Required work
Check every line of the data below for "will". Copy each one that has it.

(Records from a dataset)
· · ·

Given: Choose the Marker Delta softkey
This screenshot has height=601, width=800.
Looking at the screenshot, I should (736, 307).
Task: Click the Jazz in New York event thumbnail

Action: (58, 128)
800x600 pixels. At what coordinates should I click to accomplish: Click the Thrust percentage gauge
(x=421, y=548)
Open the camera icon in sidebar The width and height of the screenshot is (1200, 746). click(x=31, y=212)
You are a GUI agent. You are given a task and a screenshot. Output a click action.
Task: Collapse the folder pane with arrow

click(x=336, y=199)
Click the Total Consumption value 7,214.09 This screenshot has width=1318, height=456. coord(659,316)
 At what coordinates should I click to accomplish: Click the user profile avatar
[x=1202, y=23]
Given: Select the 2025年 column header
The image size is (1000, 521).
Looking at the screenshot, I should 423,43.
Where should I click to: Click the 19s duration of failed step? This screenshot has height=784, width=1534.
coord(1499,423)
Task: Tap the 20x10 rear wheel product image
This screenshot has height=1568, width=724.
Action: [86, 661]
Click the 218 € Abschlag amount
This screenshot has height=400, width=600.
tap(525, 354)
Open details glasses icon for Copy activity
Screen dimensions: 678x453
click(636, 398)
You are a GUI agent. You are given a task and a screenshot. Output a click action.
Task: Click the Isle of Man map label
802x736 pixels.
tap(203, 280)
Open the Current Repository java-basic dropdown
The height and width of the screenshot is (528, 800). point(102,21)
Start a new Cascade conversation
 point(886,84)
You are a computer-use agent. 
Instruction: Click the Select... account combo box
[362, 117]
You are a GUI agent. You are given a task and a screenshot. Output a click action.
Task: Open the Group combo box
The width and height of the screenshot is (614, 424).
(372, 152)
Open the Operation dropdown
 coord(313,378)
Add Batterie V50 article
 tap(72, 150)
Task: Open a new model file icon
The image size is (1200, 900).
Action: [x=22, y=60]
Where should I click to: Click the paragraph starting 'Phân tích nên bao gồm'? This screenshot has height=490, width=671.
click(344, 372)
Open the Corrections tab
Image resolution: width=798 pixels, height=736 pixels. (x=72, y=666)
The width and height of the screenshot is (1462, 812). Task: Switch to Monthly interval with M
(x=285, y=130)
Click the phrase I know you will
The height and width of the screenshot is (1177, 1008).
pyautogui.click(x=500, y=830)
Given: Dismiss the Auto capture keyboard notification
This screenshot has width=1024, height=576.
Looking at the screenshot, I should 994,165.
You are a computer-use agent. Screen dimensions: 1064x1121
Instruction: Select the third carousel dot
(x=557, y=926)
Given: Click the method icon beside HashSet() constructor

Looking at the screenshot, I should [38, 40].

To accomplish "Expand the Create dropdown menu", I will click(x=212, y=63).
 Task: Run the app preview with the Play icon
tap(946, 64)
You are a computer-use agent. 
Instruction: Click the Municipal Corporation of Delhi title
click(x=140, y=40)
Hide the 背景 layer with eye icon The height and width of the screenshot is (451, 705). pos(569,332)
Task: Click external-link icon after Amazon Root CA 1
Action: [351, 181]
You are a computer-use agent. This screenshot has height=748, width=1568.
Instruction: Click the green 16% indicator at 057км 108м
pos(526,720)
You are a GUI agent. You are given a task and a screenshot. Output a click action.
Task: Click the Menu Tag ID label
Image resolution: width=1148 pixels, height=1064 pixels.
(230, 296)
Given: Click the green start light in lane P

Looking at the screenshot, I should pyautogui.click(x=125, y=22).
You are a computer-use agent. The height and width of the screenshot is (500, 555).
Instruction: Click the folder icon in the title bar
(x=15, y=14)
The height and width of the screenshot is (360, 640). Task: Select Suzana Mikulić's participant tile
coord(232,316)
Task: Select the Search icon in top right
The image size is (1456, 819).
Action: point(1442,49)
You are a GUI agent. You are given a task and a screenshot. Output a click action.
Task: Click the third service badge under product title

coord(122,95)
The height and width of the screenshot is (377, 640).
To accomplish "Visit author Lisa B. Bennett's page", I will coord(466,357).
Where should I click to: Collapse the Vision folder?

· · ·

Response box
Click the phrase I know you will
To accomplish "Expand the Create dropdown menu", I will click(x=212, y=63).
To accomplish "Visit author Lisa B. Bennett's page", I will coord(466,357).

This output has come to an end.